I disagree with that assertion. There is nothing open Web can possibly gain by adopting JSON for its APIs.

In a heterogeneous ecosystem, much like Web is, it'd be much more productive to have a typed, extendible and validatable format like XML.

Last but not least, what does make XML ill-suited for any ‘lightweight’ APIs? Atom fits nicely with REST and is quite lean. There's hardly anything JSON can offer, to my knowledge, that could be any lighter or more robust.



Not so heterogeneous if the only data exchange format available is XML.


Well that's the point, isn't it? XML unifies various independent ecosystems. At the very least, if defines such essential things like data and time representation formats, whereas JSON doesn't even attempt to do that.

But then XML goes further and provides you with a contract. Now anyone can write their independent implementation and test it (validate it) to that contract. This is what Web was about in the first place. You can use any technology imaginable, any language imaginable, but in the end you are delivering to common format, HTML+JS.

Now that this is insufficient, the natural evolution would be XML and REST.  JSON, however, is a liability. I believe it is, in fact, the next IE6!


> In a heterogeneous ecosystem, much like Web is, it'd be much more productive to have a typed, extendible and validatable format like XML.

XML is not any more or less typed, extendible or validatable than JSON. They are both serialisation formats that make you put data into their own structure, a tree with attributes for XML and lists and dictionaries for JSON. Exactly two types exist in XML: tree and text. And exactly six types exist in JSON: list, dictionary, string, number, boolean and null.

What XML has that JSON doesn't is a solution for automating validation called XML Schema.


That's not entirely Apples–Apples.

XML was, in fact, designed with all those things in mind. Here is the 2nd design goal and its rationale, from 1996 draft specification[1]:

> 2. XML shall support a wide variety of applications.

> No design elements shall be adopted which would impair the usability of XML documents in other contexts such as print or CD-ROM, nor in applications other than network browsing. Examples of such applications include:

> validating authoring tools

> batch validators

> simple filters which understand the XML document structure

> normalizers

> formatting engines

> translators to render XML documents into other languages (e.g. RTF, TeX, ...)

It should also be noted, that XML included the DTD specification from the very beginning. Although much different from the current state of affairs—still no namespaces and not quite the flexibility of XSD—it's nevertheless an important distinction.

As you might imagine, such core concept were further developed, which resulted in the 1.0 spec of XML Namespaces[2] (called xml-names at that time) and with XSD soon following suite.
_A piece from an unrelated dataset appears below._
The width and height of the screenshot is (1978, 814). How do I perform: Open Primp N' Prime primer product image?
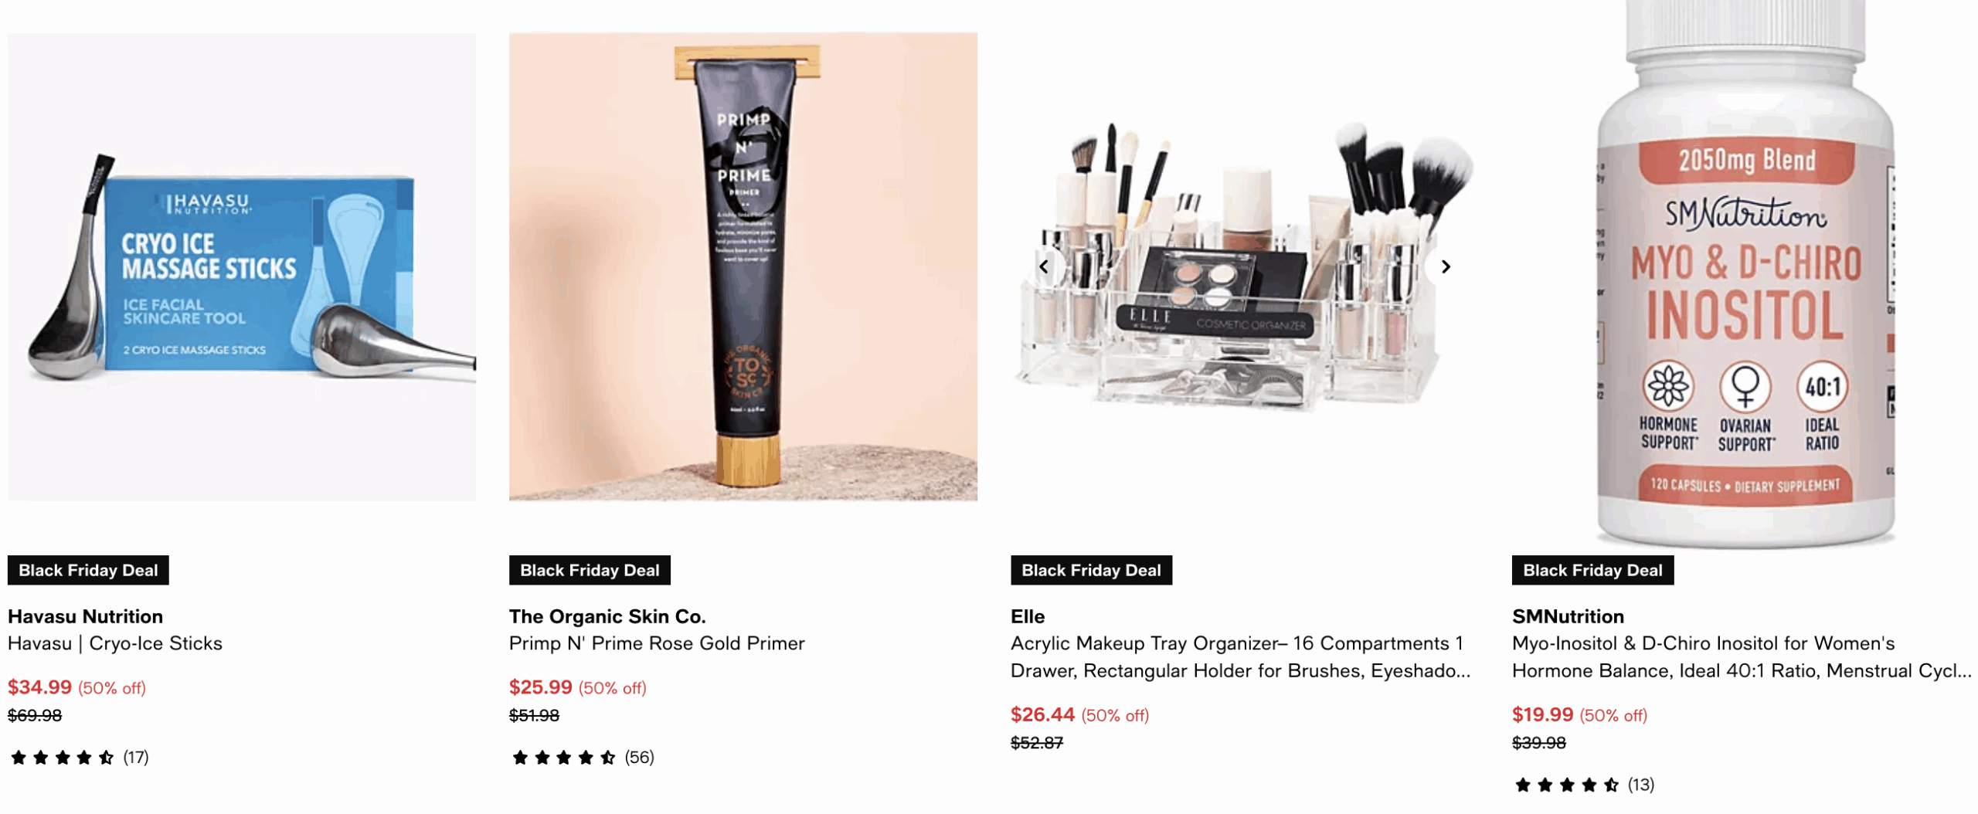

To say that JSON and XML are anything alike is unfair. As JSON's own RFC states, it was meant to be merely:

> JSON's design goals were for it to be minimal, portable, textual, and a subset of JavaScript.

No concern is given for its interoperability between vastly different environments, nor did it try to position itself as a replacement for XML, which would surely be known to its creators at that time. Subsequently, there's no mention of validation or extendibility.

Of course the concept of XML Namespaces is well unique to XML. Even the JSON Schema[3], does not introduce anything similar, but just merely provides an optional meta-document, describing—or should I say—hinting, about how the document may look like:

> It is acknowledged that JSON documents come in a variety of structures, and JSON is unique in that the structure of stored data structures often prescribes a non-ambiguous definite JSON representation.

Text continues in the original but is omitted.